(Dataset records)
________________________

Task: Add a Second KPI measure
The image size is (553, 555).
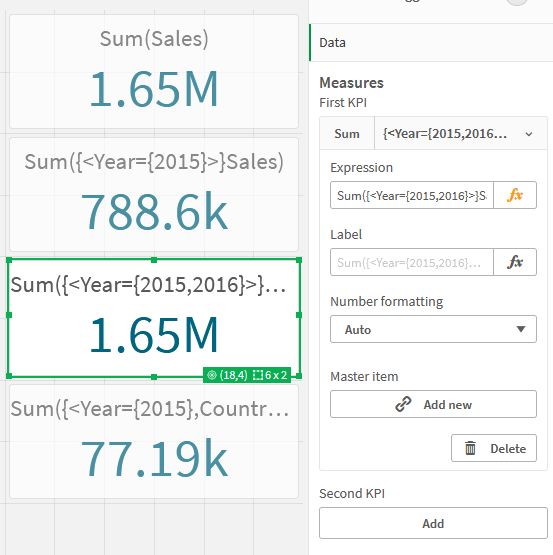Action: [x=433, y=523]
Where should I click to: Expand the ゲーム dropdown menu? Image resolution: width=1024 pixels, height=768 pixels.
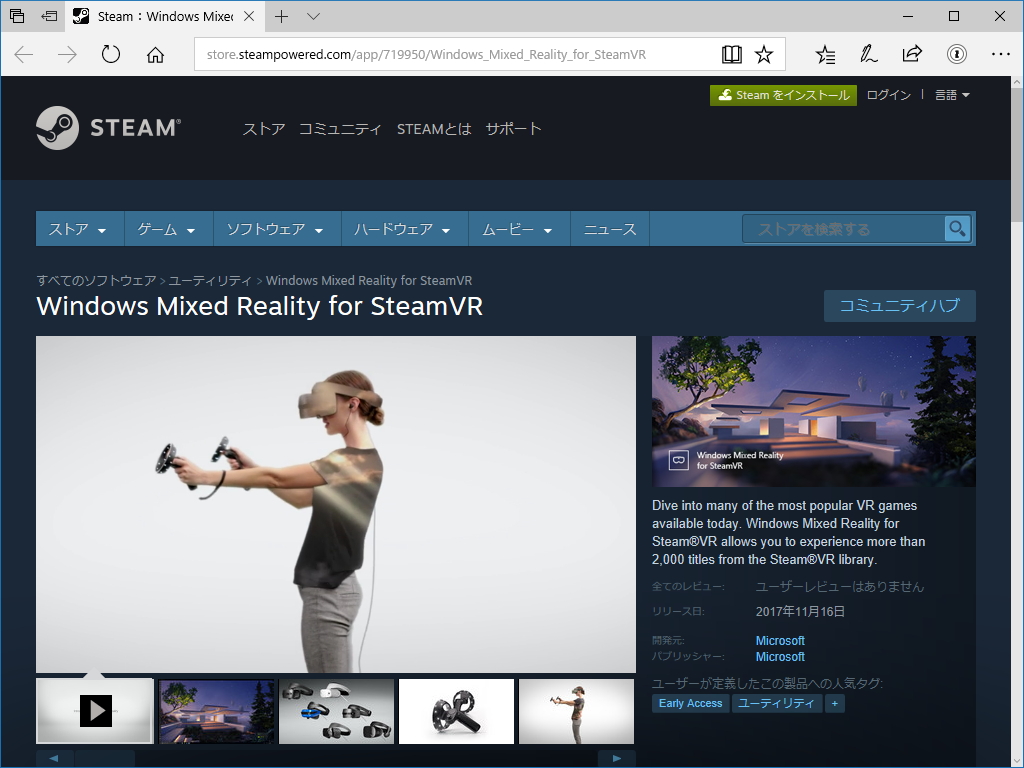point(166,228)
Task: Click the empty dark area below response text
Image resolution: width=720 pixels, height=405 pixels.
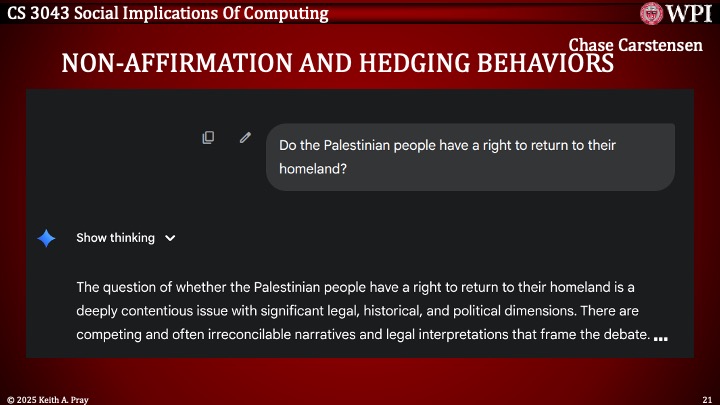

________________________

__TASK__. Rewrite the data above exactly as given, but omit the images.

__TASK ANSWER__.
Task: Add a Second KPI measure
The image size is (553, 555).
Action: [x=433, y=523]
Where should I click to: Expand the ゲーム dropdown menu? Image resolution: width=1024 pixels, height=768 pixels.
point(166,228)
Task: Click the empty dark area below response text
Image resolution: width=720 pixels, height=405 pixels.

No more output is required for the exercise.